(Dataset entries)

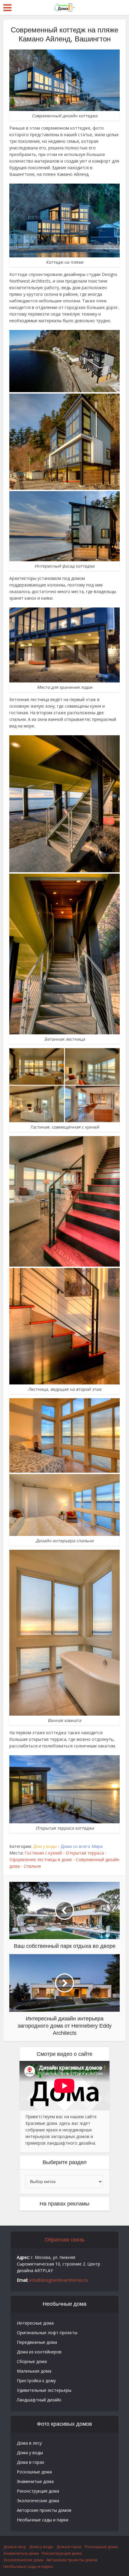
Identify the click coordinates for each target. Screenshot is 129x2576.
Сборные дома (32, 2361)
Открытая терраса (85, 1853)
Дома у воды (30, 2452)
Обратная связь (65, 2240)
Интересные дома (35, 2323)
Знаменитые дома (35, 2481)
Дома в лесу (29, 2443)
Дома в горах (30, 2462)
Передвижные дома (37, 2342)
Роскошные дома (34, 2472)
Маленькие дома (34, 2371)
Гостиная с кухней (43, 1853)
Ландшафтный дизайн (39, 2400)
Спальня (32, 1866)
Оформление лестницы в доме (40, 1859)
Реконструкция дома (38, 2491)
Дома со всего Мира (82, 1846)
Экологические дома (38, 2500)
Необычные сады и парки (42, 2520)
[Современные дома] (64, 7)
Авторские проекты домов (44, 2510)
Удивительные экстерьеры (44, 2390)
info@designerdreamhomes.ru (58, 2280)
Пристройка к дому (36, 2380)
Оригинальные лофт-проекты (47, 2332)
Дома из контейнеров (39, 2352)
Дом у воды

** What to do **
A verbatim copy of the records is expected, from their first line through the line with "Спальня (32, 1866)", inclusive, with the pictures removed.

** Solution for this task **
Identify the click coordinates for each target. Screenshot is 129x2576.
Сборные дома (32, 2361)
Открытая терраса (85, 1853)
Дома у воды (30, 2452)
Обратная связь (65, 2240)
Интересные дома (35, 2323)
Знаменитые дома (35, 2481)
Дома в лесу (29, 2443)
Дома в горах (30, 2462)
Передвижные дома (37, 2342)
Роскошные дома (34, 2472)
Маленькие дома (34, 2371)
Гостиная с кухней (43, 1853)
Ландшафтный дизайн (39, 2400)
Спальня (32, 1866)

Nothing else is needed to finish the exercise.